### Data in this exercise

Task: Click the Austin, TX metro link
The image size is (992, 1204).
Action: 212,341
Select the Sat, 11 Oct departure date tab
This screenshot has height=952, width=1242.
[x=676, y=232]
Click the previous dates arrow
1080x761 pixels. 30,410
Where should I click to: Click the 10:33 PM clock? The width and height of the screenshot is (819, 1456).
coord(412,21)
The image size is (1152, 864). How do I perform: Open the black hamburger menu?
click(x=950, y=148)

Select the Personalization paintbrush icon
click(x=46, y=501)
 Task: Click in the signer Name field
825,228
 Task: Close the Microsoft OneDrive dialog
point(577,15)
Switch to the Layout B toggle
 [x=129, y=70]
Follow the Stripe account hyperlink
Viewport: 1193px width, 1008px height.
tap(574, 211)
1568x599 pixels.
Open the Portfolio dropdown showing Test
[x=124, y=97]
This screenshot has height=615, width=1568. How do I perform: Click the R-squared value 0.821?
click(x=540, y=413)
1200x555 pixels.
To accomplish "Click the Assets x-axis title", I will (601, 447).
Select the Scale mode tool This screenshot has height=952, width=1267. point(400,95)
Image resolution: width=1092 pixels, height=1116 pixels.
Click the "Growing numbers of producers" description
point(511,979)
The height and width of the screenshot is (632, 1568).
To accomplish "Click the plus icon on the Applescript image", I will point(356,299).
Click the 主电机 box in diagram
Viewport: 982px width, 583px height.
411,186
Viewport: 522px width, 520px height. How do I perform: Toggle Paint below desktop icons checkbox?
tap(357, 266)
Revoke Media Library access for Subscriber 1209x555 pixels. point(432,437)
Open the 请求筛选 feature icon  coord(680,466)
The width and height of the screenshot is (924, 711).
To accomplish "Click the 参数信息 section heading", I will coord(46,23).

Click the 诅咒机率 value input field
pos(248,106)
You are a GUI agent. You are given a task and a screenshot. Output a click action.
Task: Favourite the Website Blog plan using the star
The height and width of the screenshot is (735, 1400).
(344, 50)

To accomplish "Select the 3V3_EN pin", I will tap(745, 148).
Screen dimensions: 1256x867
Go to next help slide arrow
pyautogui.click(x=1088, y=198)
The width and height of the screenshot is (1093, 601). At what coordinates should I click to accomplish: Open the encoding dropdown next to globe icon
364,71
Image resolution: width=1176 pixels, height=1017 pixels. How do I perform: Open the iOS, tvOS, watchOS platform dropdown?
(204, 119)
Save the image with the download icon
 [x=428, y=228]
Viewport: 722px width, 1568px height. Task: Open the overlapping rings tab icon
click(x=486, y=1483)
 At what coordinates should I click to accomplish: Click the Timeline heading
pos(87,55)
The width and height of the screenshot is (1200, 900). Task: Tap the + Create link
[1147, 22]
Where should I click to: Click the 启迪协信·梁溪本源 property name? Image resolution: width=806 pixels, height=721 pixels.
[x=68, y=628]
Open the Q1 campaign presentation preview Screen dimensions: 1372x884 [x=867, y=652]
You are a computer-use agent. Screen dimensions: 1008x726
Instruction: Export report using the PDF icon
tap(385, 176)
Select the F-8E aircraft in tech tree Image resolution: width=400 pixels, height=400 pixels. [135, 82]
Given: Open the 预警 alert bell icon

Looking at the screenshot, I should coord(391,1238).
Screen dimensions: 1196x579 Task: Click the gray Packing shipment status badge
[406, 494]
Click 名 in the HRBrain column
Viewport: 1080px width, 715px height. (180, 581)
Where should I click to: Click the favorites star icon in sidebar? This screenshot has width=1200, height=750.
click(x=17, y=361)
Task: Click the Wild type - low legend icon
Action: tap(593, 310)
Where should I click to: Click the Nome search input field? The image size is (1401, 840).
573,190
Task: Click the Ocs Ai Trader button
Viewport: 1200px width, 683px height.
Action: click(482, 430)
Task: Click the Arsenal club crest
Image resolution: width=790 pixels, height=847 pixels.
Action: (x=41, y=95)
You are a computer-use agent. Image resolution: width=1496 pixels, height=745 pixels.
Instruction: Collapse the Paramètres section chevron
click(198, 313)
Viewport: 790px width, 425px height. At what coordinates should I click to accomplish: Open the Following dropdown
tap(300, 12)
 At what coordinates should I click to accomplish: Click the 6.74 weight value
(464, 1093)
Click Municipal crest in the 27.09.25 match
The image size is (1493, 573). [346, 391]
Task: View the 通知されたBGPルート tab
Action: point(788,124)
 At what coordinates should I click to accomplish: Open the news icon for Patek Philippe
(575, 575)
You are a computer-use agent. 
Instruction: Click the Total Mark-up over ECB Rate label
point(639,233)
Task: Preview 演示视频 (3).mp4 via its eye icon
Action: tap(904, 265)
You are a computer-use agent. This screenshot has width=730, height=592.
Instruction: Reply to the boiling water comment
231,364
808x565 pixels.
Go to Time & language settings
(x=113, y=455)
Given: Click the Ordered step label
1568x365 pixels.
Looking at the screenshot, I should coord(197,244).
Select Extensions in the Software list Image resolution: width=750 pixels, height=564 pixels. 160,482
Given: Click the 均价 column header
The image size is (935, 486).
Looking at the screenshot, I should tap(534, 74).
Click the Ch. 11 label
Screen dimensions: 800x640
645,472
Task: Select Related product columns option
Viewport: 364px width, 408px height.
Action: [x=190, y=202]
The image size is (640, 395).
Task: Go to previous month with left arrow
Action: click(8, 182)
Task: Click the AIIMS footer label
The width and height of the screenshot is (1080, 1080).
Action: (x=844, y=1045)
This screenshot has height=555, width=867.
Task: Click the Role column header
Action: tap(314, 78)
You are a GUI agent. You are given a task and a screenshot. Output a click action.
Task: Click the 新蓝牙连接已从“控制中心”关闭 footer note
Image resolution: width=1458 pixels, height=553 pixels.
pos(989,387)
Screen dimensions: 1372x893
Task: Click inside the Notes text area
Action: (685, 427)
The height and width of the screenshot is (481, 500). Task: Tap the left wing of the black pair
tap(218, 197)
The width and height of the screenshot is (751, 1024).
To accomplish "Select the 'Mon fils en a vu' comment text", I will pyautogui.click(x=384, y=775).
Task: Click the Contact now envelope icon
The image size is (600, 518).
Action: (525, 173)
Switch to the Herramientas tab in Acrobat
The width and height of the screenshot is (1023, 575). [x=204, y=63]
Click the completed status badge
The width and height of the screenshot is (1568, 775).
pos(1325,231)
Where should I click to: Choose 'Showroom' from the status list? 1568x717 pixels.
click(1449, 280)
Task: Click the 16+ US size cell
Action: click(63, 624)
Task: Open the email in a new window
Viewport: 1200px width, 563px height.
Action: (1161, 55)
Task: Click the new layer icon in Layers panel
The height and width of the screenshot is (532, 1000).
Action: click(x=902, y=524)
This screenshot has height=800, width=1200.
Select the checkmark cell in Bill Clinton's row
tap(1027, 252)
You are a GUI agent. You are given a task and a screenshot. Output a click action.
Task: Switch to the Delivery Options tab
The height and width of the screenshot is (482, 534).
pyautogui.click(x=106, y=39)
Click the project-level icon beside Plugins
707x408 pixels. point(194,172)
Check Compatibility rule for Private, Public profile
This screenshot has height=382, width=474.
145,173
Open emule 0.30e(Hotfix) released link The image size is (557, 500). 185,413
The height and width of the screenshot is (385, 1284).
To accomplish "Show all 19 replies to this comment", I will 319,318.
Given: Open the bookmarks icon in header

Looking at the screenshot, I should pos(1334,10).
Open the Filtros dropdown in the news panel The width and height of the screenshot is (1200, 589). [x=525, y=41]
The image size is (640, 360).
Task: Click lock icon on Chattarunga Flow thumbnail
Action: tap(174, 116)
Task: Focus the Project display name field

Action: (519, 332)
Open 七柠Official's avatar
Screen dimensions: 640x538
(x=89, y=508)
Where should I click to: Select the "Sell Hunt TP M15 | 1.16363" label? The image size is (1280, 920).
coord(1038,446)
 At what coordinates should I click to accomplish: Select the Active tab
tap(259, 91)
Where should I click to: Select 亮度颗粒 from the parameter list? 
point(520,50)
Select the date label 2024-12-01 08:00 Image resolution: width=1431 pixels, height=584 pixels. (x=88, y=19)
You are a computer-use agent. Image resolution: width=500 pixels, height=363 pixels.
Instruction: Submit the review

### What you have to do
What you should output is every line of the records above, from the first through the line containing "Screen dimensions: 1256x867", unchanged.

### Task output
Task: Click the Austin, TX metro link
The image size is (992, 1204).
Action: 212,341
Select the Sat, 11 Oct departure date tab
This screenshot has height=952, width=1242.
[x=676, y=232]
Click the previous dates arrow
1080x761 pixels. 30,410
Where should I click to: Click the 10:33 PM clock? The width and height of the screenshot is (819, 1456).
coord(412,21)
The image size is (1152, 864). How do I perform: Open the black hamburger menu?
click(x=950, y=148)

Select the Personalization paintbrush icon
click(x=46, y=501)
 Task: Click in the signer Name field
825,228
 Task: Close the Microsoft OneDrive dialog
point(577,15)
Switch to the Layout B toggle
 [x=129, y=70]
Follow the Stripe account hyperlink
Viewport: 1193px width, 1008px height.
tap(574, 211)
1568x599 pixels.
Open the Portfolio dropdown showing Test
[x=124, y=97]
This screenshot has height=615, width=1568. How do I perform: Click the R-squared value 0.821?
click(x=540, y=413)
1200x555 pixels.
To accomplish "Click the Assets x-axis title", I will (601, 447).
Select the Scale mode tool This screenshot has height=952, width=1267. point(400,95)
Image resolution: width=1092 pixels, height=1116 pixels.
Click the "Growing numbers of producers" description
point(511,979)
The height and width of the screenshot is (632, 1568).
To accomplish "Click the plus icon on the Applescript image", I will point(356,299).
Click the 主电机 box in diagram
Viewport: 982px width, 583px height.
411,186
Viewport: 522px width, 520px height. How do I perform: Toggle Paint below desktop icons checkbox?
tap(357, 266)
Revoke Media Library access for Subscriber 1209x555 pixels. point(432,437)
Open the 请求筛选 feature icon  coord(680,466)
The width and height of the screenshot is (924, 711).
To accomplish "Click the 参数信息 section heading", I will coord(46,23).

Click the 诅咒机率 value input field
pos(248,106)
You are a GUI agent. You are given a task and a screenshot. Output a click action.
Task: Favourite the Website Blog plan using the star
The height and width of the screenshot is (735, 1400).
(344, 50)

To accomplish "Select the 3V3_EN pin", I will tap(745, 148).
Screen dimensions: 1256x867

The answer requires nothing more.